Lo sorprendente en estas declaraciones, además de la total ausencia de referencias negativas al conflicto armado, es la admisión explícita de la guerra como oportunidad de inversión extraordinariamente lucrativa, incluso si eso supone cientos de miles de muertos ajenos. No es sólo que los estados, en su giro gerencialista, admiten sin más, como criterio de justificación, la propia conveniencia instrumental, la relación calidad-precio, el interés geoestratégico o el cálculo económico a secas. Las declaraciones de los principales líderes del mundo en el actual contexto de guerra global muestran algo más que una indiferencia absoluta con respecto al derecho en general y a los derechos humanos en particular: constatan la desaparición de toda referencia a la «humanidad» como testigo universal de la historia ante la que se debe responder en términos morales.
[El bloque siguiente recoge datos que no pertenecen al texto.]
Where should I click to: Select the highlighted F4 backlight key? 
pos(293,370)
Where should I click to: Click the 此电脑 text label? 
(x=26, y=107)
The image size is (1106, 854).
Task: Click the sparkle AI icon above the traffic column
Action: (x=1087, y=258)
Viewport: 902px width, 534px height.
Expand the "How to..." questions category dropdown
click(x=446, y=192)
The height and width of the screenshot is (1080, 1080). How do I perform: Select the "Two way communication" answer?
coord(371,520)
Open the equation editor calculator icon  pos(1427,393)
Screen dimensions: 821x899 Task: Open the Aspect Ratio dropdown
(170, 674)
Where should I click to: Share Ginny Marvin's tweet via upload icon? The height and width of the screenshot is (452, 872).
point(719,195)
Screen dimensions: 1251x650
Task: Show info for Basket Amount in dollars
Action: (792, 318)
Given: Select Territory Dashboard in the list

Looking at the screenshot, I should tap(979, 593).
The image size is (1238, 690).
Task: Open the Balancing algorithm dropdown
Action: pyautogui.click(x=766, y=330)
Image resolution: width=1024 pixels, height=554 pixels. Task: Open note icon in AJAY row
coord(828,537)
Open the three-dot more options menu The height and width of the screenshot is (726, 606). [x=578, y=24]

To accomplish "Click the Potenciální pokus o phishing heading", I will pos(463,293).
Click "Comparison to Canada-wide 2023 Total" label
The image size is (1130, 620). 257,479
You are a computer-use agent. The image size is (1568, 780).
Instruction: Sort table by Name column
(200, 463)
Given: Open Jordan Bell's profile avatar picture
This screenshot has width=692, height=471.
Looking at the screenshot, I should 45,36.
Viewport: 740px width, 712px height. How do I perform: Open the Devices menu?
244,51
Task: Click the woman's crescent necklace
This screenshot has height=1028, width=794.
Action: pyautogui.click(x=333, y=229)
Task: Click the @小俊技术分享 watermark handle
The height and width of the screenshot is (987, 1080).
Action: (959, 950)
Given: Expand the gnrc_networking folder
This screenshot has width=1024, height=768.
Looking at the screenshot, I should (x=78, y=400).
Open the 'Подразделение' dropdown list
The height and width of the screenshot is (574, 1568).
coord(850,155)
A la hipocresía de la modernidad le sobreviene un discurso político que, en su franqueza brutal y desvergonzada, no se siente siquiera forzado a arriesgar una justificación moral para intentar legitimar sus peores tropelías. La desaparición de la «humanidad» como «significante flotante» -por recuperar una categoría de Ernesto Laclau- en el campo político y mediático, desde luego, no ha dado paso a una fase política más promisoria. Tras la denuncia derechista de las máscaras ideológicas no hay más que un nuevo juego de máscaras: las que en nombre de la “autenticidad” condenan a dos tercios de la sociedad a la más absoluta indignidad.

El crepúsculo de la idea de una «humanidad» compartida no es una mera mutación en la historia de las ideas: crea las condiciones simbólicas para que el genocidio siga siendo posible mediante su legitimación social. El propio testigo ha desaparecido de la escena, asesinado por las bombas que nuestros estados genocidas lanzan encogiéndose de hombros ante la catástrofe social y ecológica que están provocando de forma irreversible.



[1] Desde luego, dicha declaración inicial, aprobada como declaración de los “Derechos del Hombre y del Ciudadano” por la Asamblea Nacional Constituyente francesa el 26 de agosto de 1789, no estuvo exenta de ambigüedades, incluyendo el alcance de la propia categoría de “Hombre” y sus connotaciones sexistas.

[2] No deja de ser sorprendente que a fines de la década de los 50 del siglo pasado, Theodor Adorno ya se refiriera certeramente al “nuevo radicalismo de derecha”, que no duda en vincular al “(…) hecho de que en todo momento siguen vivas las condiciones sociales que determinan el fascismo” (Rasgos del muevo radicalismo de derecha, Taurus, España, pág. 9). Adorno no duda en vincular este radicalismo de derechas tanto a las cicatrices de una democracia formal antes que real como a la “sensación de catástrofe social”, erigiéndose los movimientos de la “nueva derecha” en  “garantes del futuro” que reducen lo político a mera propaganda contra la presunta amenaza del comunismo.

[3] Citado en: https://www.meneame.net/m/actualidad/cameron-guerra-ucrania-tiene-relacion-calidad-precio-buena-sueco. No deja de ser extraordinario el hecho de que la transcripción escrita de semejantes declaraciones sea prácticamente imposible de encontrar en castellano en Internet. Que semejantes declaraciones hayan pasado inadvertidas o no hayan sido objeto de una reflexión profunda no deja de ser indicativo, por lo demás, de la profunda crisis de la crítica (no sólo periodística) en el presente.